As a model village it is spectacular. There are buildings of all shapes and sizes in every direction, a sea with miniature ships, sculpted mountains, even tiny bathers sunning themselves byrooftop pools. Only this is no model.
Alan Campbell and Paul Easton, senior project director and project manager respectively for Schindler Lifts, are standing on the 99th floor of the unfinished International Commerce Centre (ICC), looking down on Hong Kong. They and their installation team have 83 lifts and 37 escalators to install in ICC which, by the time they finish their work in 2010, will serve 118 floors and carry up to 30,000 people a day.

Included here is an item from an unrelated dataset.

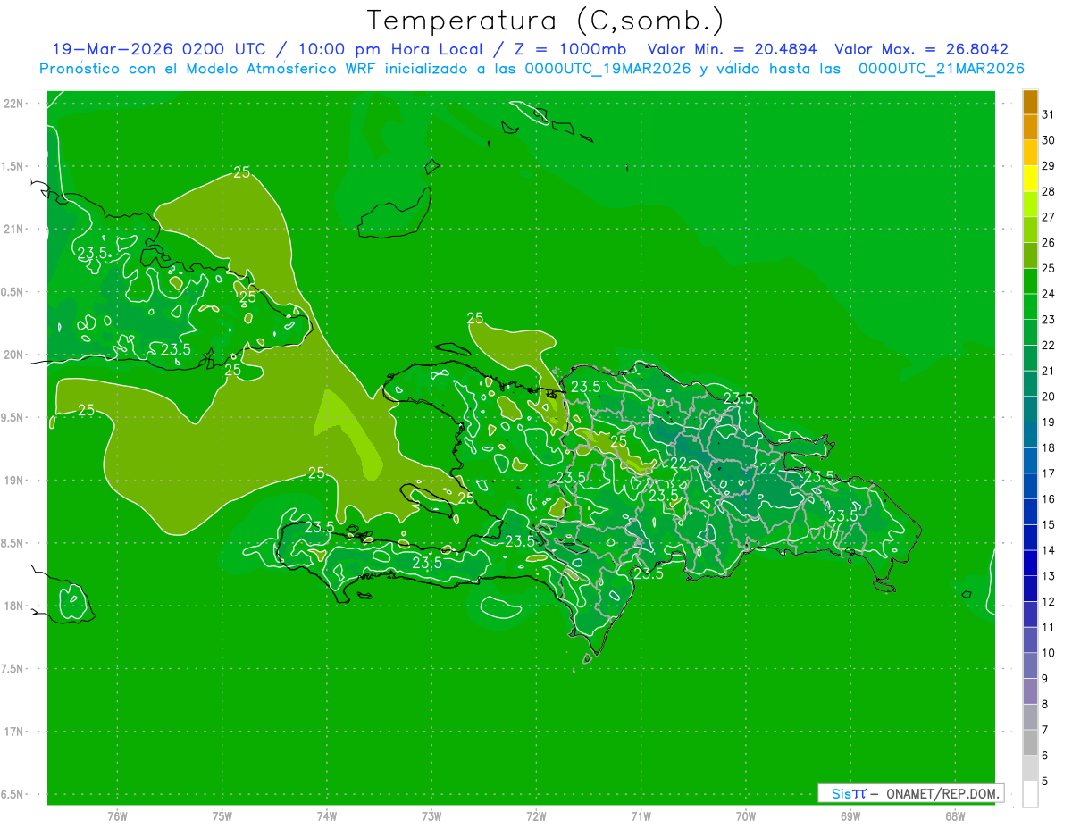
Task: Click the 25 contour label near 75W 21.5N
Action: 241,172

The finished tower will be 490 metres high and the Schindler shuttle lifts connecting the ground to floor 118 will travel at more than 30km/h and complete the journey in under a minute. Those lift shafts will be the longest of any building in the world.
'It's a huge undertaking and because it's so ambitious we're doing things here that no one has done before. It's exciting, but yes, it definitely keeps you on your toes,' Mr Campbell said.
Mr Easton underlined the scope of the challenge. 'There's a lot riding on this for everyone. It's part of our job to worry about everything, and we do. Just working out the wiring diagram was worthy of a PhD, let alone all the technical innovations.'
Simon Kirk, CEO of Jardine Schindler Group, the joint venture between Jardine Matheson and Swiss lift and escalator giant Schindler that is supplying the ICC lift system, believes that the ICC will have an industry impact far beyond its status as a flagship project.
'The lift industry is more than 150 years old, but every couple of decades a major technical breakthrough comes along that enables architects to raise the bar - and the roof - of building design,' Mr Kirk said.